• Extrait du texte:

Sommaire
- Les politiques conjoncturelles de lutte contre le chômage : augmenter la demande de travail
- Les politiques de relance économique et de soutien de l’activité économique
- La lutte contre le chômage structurel : les politiques actives de l’emploi
- Chômage structurel et politiques passives de l’emploi
D’un point de vue économique, le marché du travail concerne le lieu de rencontre entre une demande de travail (les entreprises) et une offre de travail (les salariés). Le chômage apparaît alors comme l’expression d’un fonctionnement de marché déficient, le chômage étant un excédent de l’offre de travail sur le marché.
On distingue cependant trois types de chômage :
- le chômage frictionnel, qui est un volume incompressible lié à l’appariement (délai de rencontre entre l’offre et la demande de travail). Son seuil constitue le plein emploi
- le chômage structurel (qui varie peu en fonction de la conjoncture économique)
- le chômage conjoncturel, lié au cycle économique.

Identifier les différents types de chômage est donc indispensable pour déterminer les réponses économiques et politiques les plus adaptées pour lutter contre ces différents chômages.
Le chômage conjoncturel est lié à un manque de dynamisme économique (politique conjoncturelle), le chômage structurel est lié à la structure, l’organisation du marché (politique structurelle). On parle alors de politique de l’emploi.

• Exercice proposé 1: Traduisez en anglais cette phrase du texte sur le chômage : « Identifier les différents types de chômage est donc indispensable pour déterminer les réponses économiques et politiques les plus adaptées pour lutter contre ces différents chômages. »
• Exercice proposé 2: Reprenez la rédaction du texte sur la lutte contre le chômage à la suite de sa dernière phrase.
Les données proviennent d'une autre source.

• Données sources:
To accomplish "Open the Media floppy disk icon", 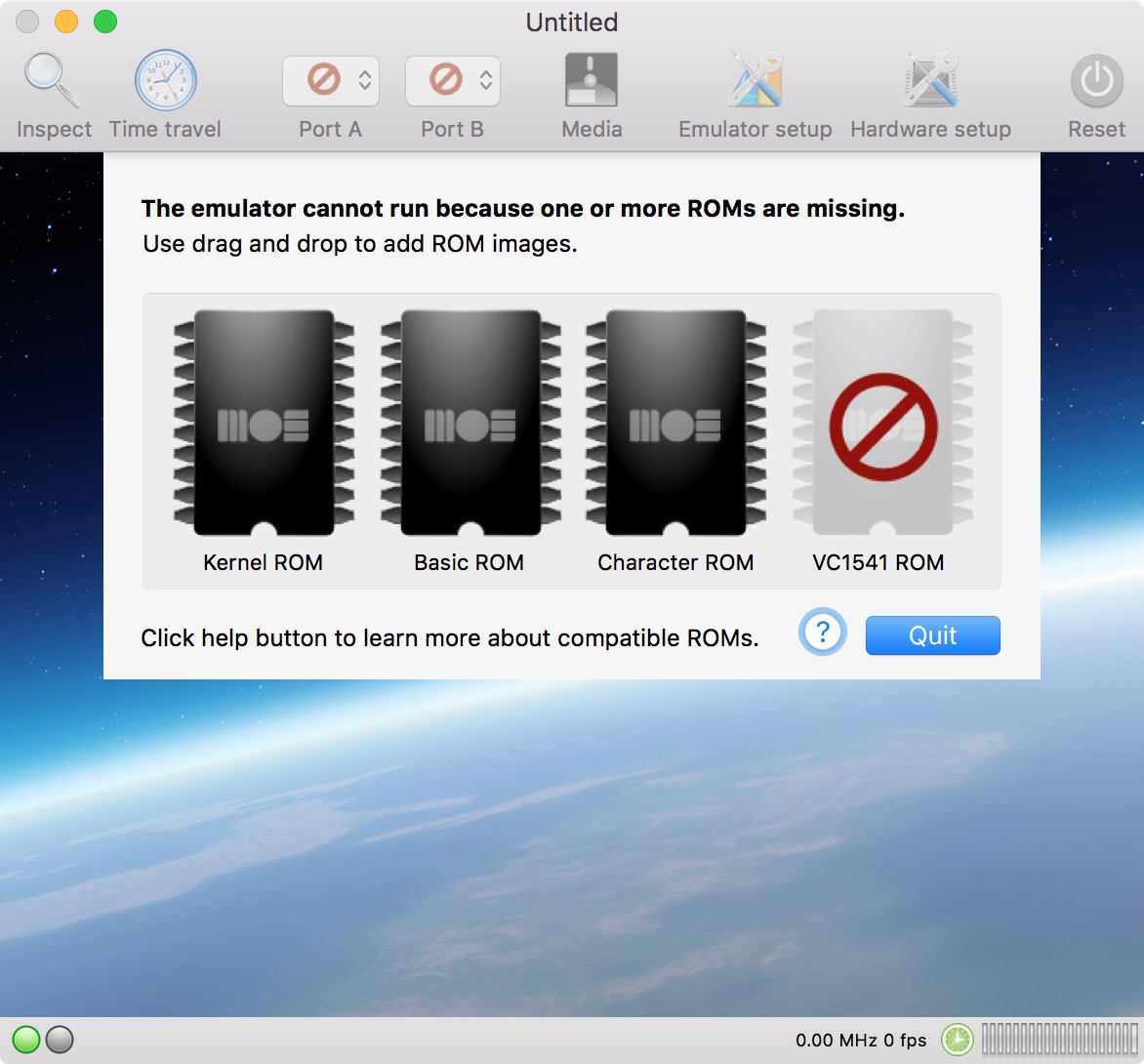I will [x=592, y=81].
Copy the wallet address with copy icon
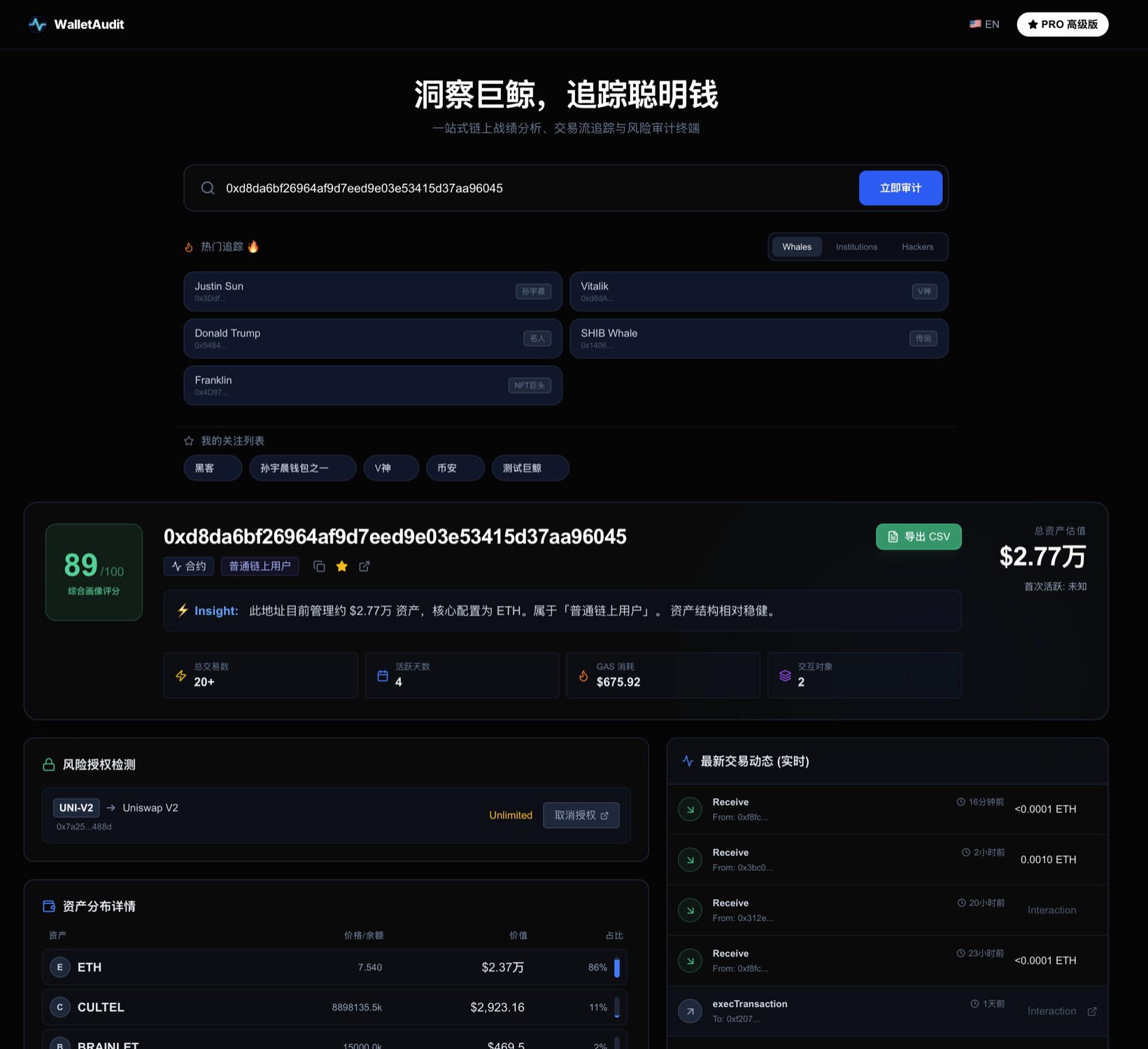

• Réponse 1: Identifying the different types of unemployment is therefore essential for determining the most appropriate economic and political responses to combat these different forms of unemployment.

• Réponse 2:
Les politiques conjoncturelles de lutte contre le chômage : augmenter la demande de travail
Si le chômage est un excédent de l’offre de travail, une première solution est d’augmenter la demande de travail. La demande de travail émane des entreprises du secteur privé marchand, des administrations et des organismes privés non marchands (associations…).
La demande d’emploi des entreprises est déterminée par les prévisions économiques de l’entreprise, des prévisions de la demande anticipée des biens et services produits par les entreprises, et de son environnement économique.(inflation, commerce international, tensions géopolitiques, stabilité fiscale et gouvernementale…). Plus l’environnement de l’entreprise est favorable, plus elle peut créer de l’emploi si les perspectives de croissance sont favorables..
Le lien croissance et emploi
La croissance économique se caractérise par une plus forte accumulation des facteurs de production (capital et travail). Plus l’activité est forte, plus la demande de travail augmente.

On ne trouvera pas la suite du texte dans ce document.